**What the task requires**
Look below for the line containing "Clear the Verificado"; from there through the line containing "Task: Click SELECT ALL echoes", both lines included, please set down each line exactly and nothing else.
== Listed records ==
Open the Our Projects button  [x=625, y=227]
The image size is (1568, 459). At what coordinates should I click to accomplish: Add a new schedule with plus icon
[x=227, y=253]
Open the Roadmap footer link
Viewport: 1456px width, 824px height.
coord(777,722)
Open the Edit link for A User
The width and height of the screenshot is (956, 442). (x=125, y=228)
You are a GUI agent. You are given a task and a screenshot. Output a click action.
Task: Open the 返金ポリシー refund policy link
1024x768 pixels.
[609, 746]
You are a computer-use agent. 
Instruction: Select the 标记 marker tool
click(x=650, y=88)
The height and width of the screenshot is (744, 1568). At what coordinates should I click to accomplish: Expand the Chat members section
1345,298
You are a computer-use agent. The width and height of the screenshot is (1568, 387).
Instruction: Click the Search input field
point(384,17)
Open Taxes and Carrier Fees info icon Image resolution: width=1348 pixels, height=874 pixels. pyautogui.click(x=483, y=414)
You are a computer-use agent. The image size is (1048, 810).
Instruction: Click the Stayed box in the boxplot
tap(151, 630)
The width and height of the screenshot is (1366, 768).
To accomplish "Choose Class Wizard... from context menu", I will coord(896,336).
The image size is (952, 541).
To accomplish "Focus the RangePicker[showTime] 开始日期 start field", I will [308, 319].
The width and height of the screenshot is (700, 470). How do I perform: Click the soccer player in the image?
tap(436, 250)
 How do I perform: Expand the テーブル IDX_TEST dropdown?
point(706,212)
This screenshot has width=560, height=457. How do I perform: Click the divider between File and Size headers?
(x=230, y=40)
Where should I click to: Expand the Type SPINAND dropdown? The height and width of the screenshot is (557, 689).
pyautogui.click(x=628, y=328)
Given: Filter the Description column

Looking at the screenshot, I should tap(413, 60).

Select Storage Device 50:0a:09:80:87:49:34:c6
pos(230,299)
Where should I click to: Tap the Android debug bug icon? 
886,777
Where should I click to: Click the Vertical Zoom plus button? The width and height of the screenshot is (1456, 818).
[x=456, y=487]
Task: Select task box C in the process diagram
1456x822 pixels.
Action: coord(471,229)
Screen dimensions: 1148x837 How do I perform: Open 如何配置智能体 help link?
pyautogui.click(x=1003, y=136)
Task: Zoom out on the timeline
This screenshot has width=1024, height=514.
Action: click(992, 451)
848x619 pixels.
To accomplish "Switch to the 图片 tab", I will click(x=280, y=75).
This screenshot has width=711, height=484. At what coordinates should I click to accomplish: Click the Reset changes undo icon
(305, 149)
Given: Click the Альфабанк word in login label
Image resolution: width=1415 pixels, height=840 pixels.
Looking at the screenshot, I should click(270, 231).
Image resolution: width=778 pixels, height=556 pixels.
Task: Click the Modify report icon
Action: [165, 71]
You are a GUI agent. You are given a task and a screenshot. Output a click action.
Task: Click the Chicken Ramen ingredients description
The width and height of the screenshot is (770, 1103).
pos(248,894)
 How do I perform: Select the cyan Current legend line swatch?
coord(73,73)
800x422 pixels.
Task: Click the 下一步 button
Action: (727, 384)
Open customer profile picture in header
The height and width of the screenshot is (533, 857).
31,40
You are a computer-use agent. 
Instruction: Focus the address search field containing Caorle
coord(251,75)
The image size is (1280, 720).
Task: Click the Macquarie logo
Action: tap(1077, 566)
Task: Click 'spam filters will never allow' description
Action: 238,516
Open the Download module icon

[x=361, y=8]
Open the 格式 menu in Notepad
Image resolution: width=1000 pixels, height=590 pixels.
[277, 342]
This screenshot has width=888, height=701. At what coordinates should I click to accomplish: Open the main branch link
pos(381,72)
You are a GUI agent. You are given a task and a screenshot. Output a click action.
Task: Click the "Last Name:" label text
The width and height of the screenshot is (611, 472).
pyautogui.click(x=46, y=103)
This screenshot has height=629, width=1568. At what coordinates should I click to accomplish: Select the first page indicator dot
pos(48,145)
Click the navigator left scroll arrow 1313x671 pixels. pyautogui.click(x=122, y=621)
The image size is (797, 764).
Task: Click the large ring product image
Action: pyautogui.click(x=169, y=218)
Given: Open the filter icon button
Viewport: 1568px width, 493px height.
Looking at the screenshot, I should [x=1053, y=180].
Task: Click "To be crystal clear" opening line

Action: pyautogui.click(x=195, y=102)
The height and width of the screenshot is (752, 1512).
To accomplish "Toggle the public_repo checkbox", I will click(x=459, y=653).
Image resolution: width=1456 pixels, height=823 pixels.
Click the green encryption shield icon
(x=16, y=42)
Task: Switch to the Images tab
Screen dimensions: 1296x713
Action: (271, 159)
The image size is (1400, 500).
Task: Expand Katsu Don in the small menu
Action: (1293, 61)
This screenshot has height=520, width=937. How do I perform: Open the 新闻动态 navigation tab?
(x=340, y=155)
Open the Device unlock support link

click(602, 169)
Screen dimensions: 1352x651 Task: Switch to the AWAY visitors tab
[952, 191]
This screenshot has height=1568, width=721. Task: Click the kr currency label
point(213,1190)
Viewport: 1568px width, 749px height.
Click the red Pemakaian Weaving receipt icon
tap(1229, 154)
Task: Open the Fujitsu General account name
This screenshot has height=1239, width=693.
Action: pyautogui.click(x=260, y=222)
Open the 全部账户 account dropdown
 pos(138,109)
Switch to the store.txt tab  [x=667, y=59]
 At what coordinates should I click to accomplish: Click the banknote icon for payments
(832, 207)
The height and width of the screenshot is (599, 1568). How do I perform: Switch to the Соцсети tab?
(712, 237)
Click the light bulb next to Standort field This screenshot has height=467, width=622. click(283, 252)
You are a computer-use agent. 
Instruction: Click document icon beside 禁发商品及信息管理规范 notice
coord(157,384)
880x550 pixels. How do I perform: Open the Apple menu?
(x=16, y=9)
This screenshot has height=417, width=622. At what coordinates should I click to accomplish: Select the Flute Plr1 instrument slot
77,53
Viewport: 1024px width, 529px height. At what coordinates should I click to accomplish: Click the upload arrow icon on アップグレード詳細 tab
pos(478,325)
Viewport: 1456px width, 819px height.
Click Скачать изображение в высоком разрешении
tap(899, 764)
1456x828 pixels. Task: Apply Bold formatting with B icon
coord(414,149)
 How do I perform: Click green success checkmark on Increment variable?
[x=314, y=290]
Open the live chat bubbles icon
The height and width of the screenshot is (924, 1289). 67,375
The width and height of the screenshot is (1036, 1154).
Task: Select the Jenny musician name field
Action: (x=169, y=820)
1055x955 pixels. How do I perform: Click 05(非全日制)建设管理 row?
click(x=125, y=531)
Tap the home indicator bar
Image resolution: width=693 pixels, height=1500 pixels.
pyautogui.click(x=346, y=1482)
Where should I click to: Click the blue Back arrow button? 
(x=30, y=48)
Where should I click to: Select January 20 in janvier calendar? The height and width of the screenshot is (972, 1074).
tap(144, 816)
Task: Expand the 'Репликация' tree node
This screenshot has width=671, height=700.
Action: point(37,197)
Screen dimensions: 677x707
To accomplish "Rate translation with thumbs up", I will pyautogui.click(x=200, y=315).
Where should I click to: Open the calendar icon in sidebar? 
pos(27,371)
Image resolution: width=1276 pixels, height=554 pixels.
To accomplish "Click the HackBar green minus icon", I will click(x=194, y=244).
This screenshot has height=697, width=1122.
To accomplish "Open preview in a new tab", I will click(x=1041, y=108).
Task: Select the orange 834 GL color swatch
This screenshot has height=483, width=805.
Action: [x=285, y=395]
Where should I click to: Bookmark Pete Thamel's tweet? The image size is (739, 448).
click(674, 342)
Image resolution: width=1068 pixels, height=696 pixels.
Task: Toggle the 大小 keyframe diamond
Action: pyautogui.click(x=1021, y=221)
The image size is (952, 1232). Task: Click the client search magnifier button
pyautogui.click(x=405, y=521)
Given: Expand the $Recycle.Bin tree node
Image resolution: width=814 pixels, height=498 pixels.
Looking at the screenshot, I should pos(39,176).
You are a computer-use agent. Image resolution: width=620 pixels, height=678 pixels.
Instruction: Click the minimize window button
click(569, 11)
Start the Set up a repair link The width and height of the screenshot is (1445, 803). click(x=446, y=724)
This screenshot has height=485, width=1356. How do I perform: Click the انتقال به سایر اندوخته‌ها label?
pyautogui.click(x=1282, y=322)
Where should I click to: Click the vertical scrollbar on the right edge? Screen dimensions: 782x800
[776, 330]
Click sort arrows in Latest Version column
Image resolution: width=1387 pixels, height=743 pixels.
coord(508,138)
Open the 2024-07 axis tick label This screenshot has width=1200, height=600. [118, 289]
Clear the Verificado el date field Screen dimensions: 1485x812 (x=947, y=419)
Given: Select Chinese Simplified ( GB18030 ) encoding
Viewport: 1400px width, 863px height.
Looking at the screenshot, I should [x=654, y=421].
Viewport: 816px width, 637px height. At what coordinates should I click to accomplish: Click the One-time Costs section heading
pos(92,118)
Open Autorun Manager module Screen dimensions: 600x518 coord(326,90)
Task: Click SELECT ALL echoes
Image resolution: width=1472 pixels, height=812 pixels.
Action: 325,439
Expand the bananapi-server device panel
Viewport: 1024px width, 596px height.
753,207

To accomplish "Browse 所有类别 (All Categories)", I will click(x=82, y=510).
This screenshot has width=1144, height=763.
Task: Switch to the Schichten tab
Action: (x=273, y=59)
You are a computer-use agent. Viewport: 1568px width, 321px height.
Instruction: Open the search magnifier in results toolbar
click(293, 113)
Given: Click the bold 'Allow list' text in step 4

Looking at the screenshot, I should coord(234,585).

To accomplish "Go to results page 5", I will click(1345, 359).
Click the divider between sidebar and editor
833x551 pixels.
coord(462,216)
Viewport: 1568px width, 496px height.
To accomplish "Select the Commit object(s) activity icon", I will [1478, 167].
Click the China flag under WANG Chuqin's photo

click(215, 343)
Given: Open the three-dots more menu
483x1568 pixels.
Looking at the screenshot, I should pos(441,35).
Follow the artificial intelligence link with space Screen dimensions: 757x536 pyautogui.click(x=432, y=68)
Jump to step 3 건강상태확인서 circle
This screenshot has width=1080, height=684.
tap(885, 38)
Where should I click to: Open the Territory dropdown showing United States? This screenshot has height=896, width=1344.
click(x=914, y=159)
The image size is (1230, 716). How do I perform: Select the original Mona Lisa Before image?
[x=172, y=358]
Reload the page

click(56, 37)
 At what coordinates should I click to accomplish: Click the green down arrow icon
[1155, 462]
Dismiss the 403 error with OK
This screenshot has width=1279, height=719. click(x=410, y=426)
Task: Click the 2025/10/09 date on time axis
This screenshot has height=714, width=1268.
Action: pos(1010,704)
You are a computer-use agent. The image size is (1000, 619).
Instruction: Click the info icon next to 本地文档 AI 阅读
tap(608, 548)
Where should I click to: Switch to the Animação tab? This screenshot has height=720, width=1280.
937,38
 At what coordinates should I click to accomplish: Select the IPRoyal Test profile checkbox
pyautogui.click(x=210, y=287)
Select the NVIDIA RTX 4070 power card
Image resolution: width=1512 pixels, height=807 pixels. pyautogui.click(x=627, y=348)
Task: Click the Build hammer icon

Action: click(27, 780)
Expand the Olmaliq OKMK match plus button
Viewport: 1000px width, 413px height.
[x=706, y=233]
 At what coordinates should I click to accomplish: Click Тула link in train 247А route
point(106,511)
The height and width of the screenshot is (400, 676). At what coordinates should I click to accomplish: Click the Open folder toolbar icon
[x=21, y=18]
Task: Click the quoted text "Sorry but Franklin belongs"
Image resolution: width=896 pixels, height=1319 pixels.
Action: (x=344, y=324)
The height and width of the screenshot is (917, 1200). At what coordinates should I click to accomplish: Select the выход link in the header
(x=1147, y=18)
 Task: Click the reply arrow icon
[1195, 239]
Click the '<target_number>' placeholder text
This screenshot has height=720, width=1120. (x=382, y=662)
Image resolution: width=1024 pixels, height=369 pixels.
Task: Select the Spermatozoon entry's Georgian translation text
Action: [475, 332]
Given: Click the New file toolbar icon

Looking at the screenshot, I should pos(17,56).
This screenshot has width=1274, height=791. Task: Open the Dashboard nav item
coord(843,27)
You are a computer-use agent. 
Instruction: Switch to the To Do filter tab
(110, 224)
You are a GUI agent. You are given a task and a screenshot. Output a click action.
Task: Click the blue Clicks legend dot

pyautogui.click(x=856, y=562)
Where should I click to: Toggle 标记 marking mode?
===
**Result**
Clear the Verificado el date field Screen dimensions: 1485x812 (x=947, y=419)
Given: Select Chinese Simplified ( GB18030 ) encoding
Viewport: 1400px width, 863px height.
Looking at the screenshot, I should [x=654, y=421].
Viewport: 816px width, 637px height. At what coordinates should I click to accomplish: Click the One-time Costs section heading
pos(92,118)
Open Autorun Manager module Screen dimensions: 600x518 coord(326,90)
Task: Click SELECT ALL echoes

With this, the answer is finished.